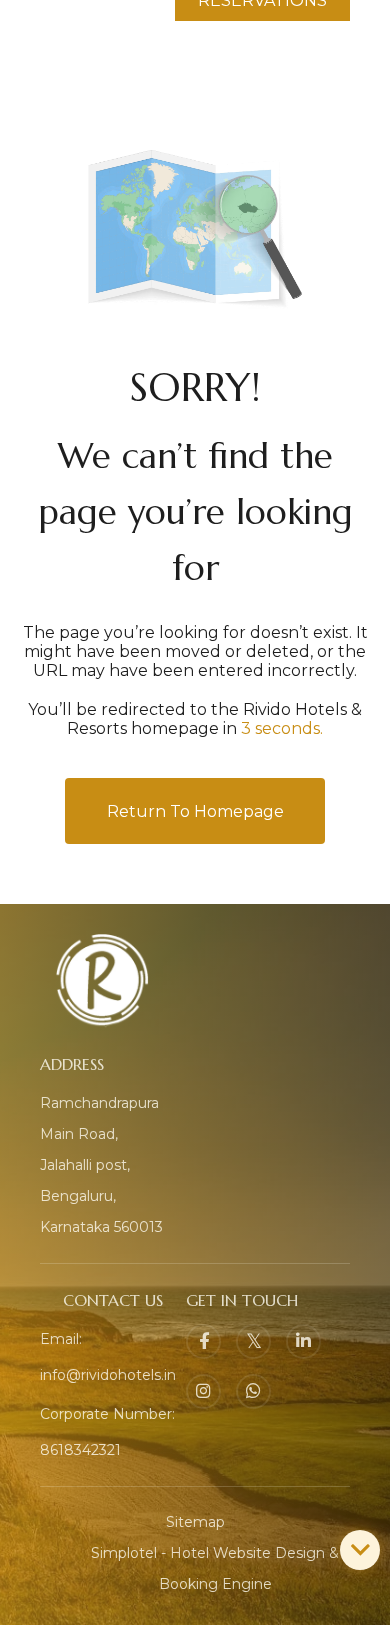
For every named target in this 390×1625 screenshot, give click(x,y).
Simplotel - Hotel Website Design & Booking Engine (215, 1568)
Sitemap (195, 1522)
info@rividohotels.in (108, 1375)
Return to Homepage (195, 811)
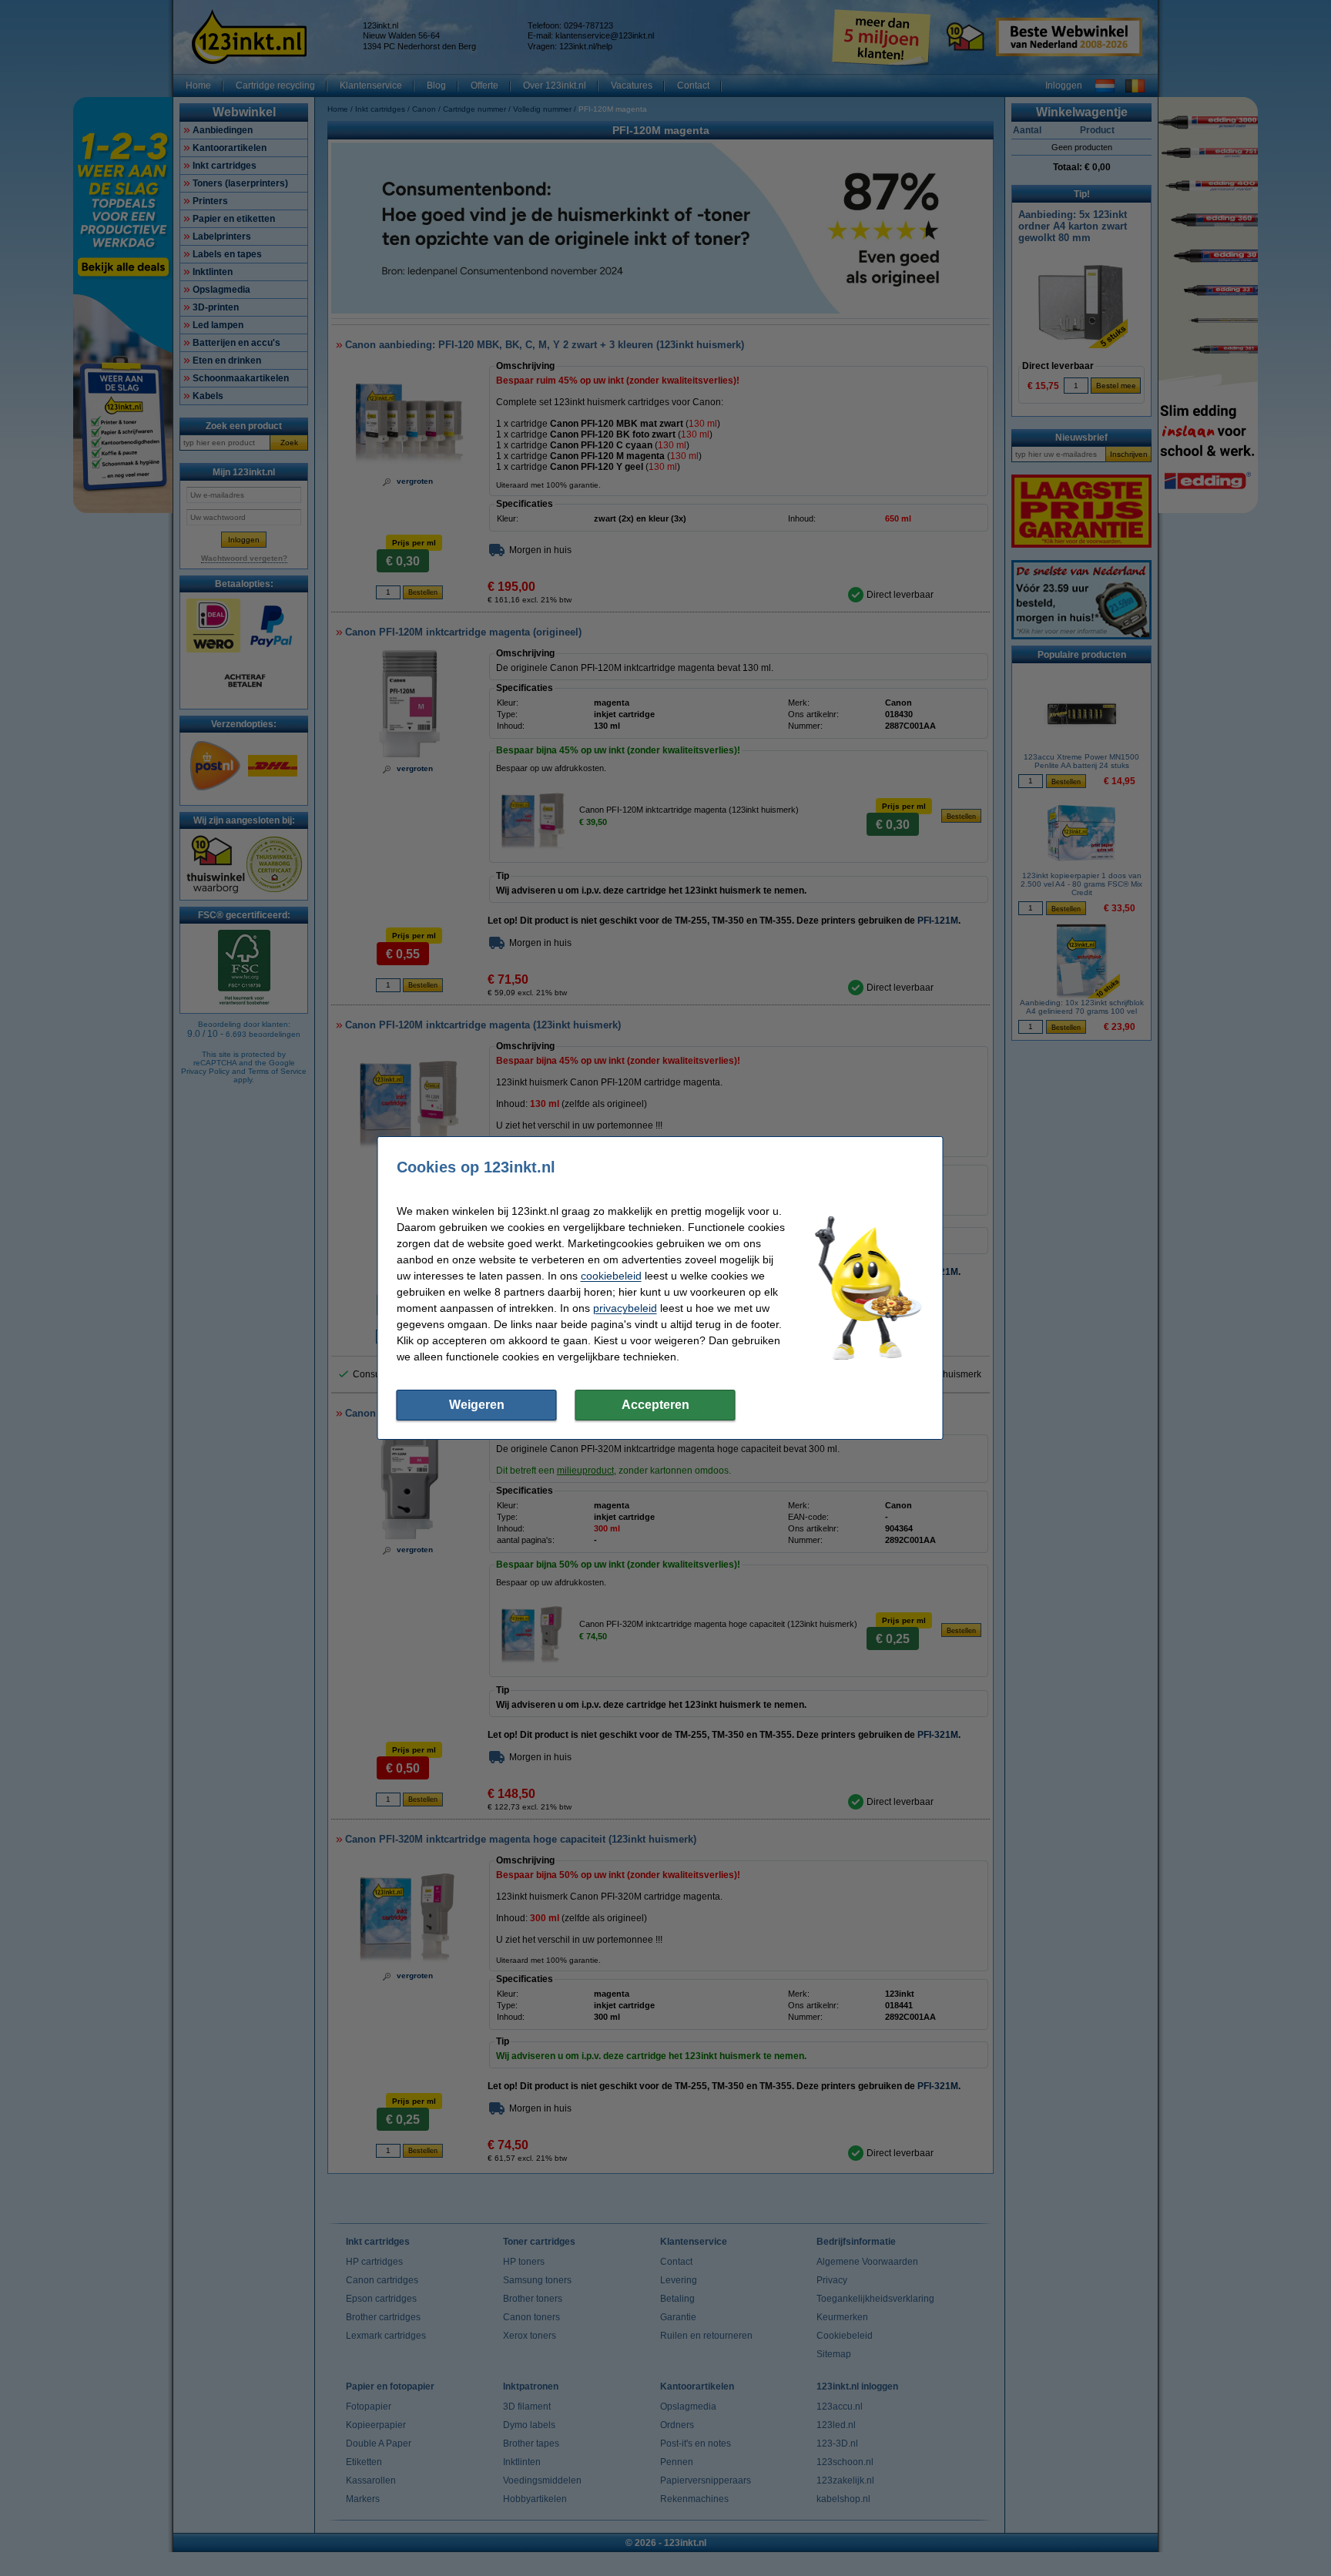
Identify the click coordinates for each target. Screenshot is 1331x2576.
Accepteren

+++

Type the records out again in full, exactly, with each picture omitted.

#### Result of the task:
For every named target in this 390×1625 screenshot, give click(x,y).
Simplotel - Hotel Website Design & Booking Engine (215, 1568)
Sitemap (195, 1522)
info@rividohotels.in (108, 1375)
Return to Homepage (195, 811)
Identify the click coordinates for each target. Screenshot is 1331x2576.
Accepteren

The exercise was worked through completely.